4 lipca 1916 r. rozpoczęła się rosyjska ofensywa. Trzydniowy bój pod Kostiuchnówką był kolejnym w którym Wieniawa odznaczył się na polu walki. Wskutek ognia artyleryjskiego na pozycjach Legionów całkowicie została zniszczona łączność telefoniczna, której brak wymuszał komunikowanie się z pierwszoliniowymi oddziałami za pomocą gońców. Szczególnie trudne okazało się dotarcie do 5. pp., czego nie dokonał żaden z wysyłanych przez Piłsudskiego łączników. W takiej sytuacji zdecydował on o skierowaniu tam swojego adiutanta. Wieniawa nie tylko zdołał dostarczyć rozkazy na pierwszą linię i przynieść meldunek sytuacyjny, ale także wkrótce potem dokonał tego ponownie dostarczając, w momencie gdy Rosjanie już niemal otoczyli broniący się na tzw. Polskiej Górze 5. pp., rozkaz opuszczenia pozycji. Czyn ten stał się kolejną podstawą do nadania mu Virtuti Militari.
Tymczasem zaostrzał się konflikt Piłsudskiego z Austriakami, którzy zwlekali z powołaniem polskich władz. Zaowocowało to tym, iż w końcu lipca 1916 r. Piłsudski podał się do dymisji. Jej udzielenie i utworzenie z Legionów Polskiego Korpusu Posiłkowego, pociągnęło za sobą podania o dymisje większości żołnierzy 1. i 3. Brygady oraz 1. Dywizjonu Artylerii. Dokument o przemianowaniu Legionów na PKP nie wszedł jednak w życie, a akt 5 listopada uśmierzył konflikt. Piłsudski wydał rozkaz wycofania złożonych dymisji. Legiony przeszły wówczas do dyspozycji Niemców, którzy chcąc dysponować polską armią musieli wydać zgodę na działalność polityczną. Wkrótce jednak doszło i do konfliktu z Niemcami, próbującymi w oparciu o powołaną Tymczasową Radę Stanu zorganizować Polnische Wehrmacht. W zaistniałej sytuacji Piłsudski zakazał POW udziału w tym przedsięwzięciu i przeszedł do opozycji wobec Niemców.

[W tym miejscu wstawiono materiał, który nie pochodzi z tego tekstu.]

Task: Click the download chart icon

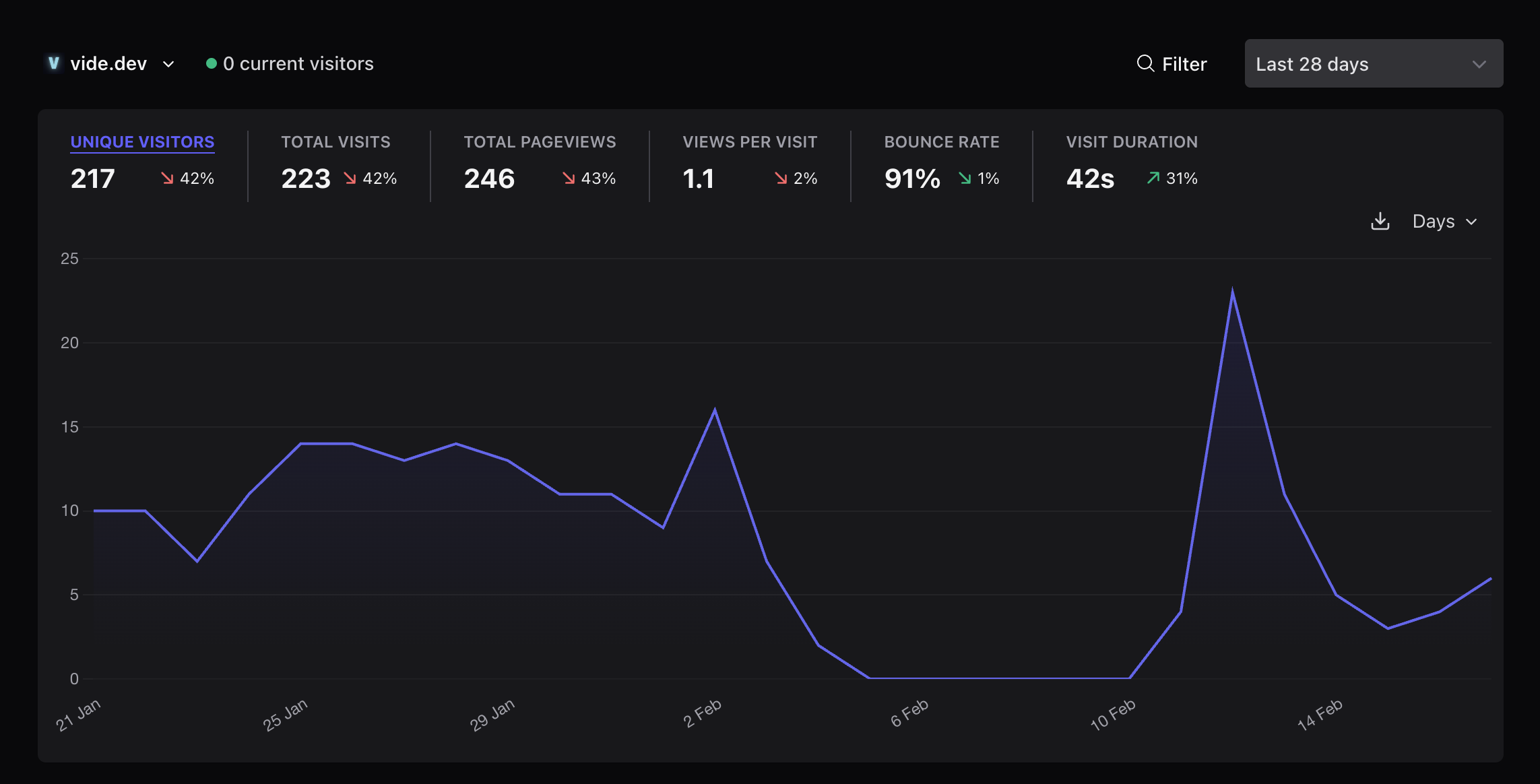Action: [1380, 221]
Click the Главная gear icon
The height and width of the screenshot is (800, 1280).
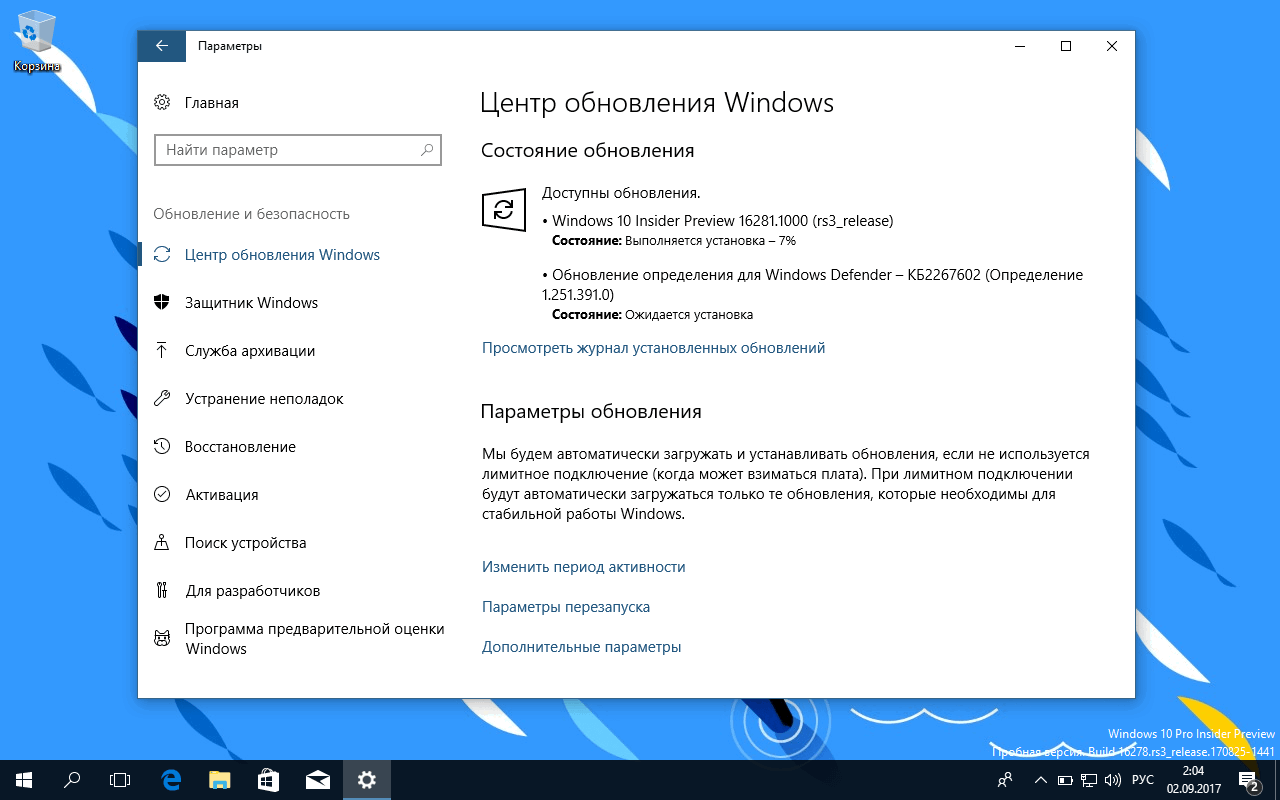pyautogui.click(x=162, y=102)
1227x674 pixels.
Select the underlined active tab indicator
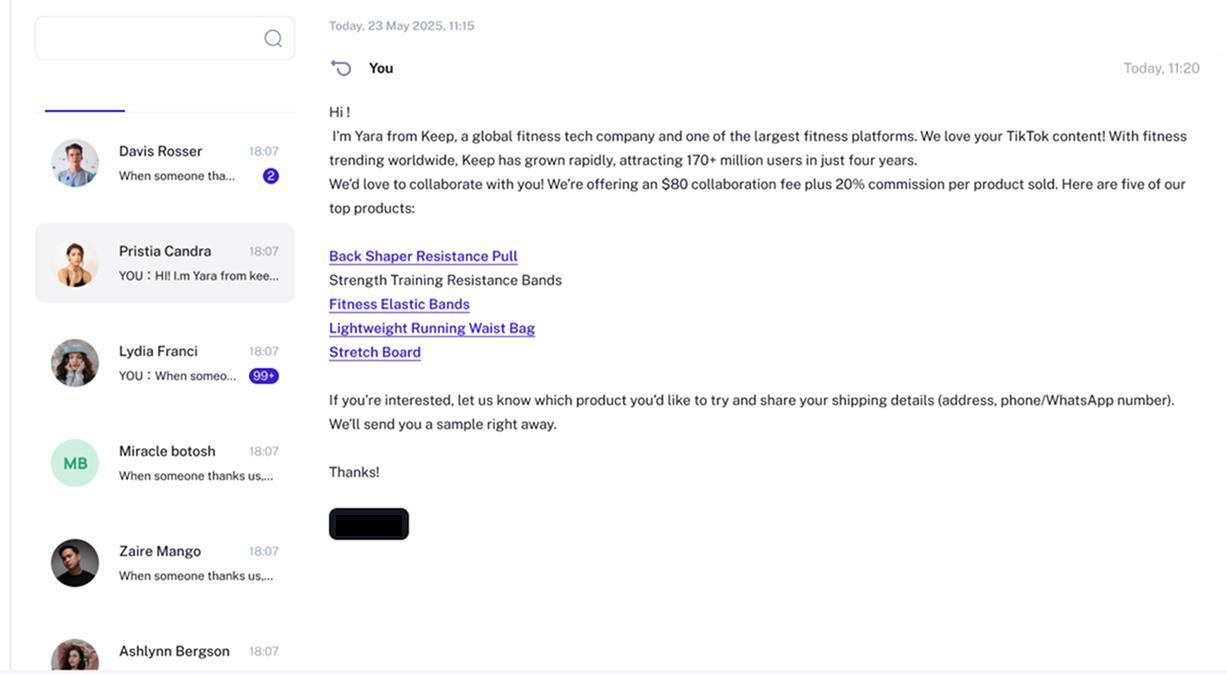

Wieniawa przebywający w tym czasie na niemieckim kursie oficerów sztabowych, przerwał szkolenie i udał się do Ostrołęki by objąć funkcję dowódcy 4. szwadron w 1. pułku. Tu zastał go kryzys przysięgowy, związane z nim wystąpienie Piłsudskiego z Tymczasowej Rady Stanu i rozłam w Legionach. Zgodnie z instrukcją jaką otrzymali polscy żołnierze, zażądali oni dymisji lub przeniesienia do wojska austriackiego. Niemcy odpowiedzieli na to internowaniem. Wieniawa prawdopodobnie 16 sierpnia objął dowództwo pozostałości pułku, jednak już 19 sierpnia został zwolniony z Legionów, wcielony do armii austriackiej, zdegradowany do stopnia szeregowego i jako niepewny politycznie osadzony w więzieniu.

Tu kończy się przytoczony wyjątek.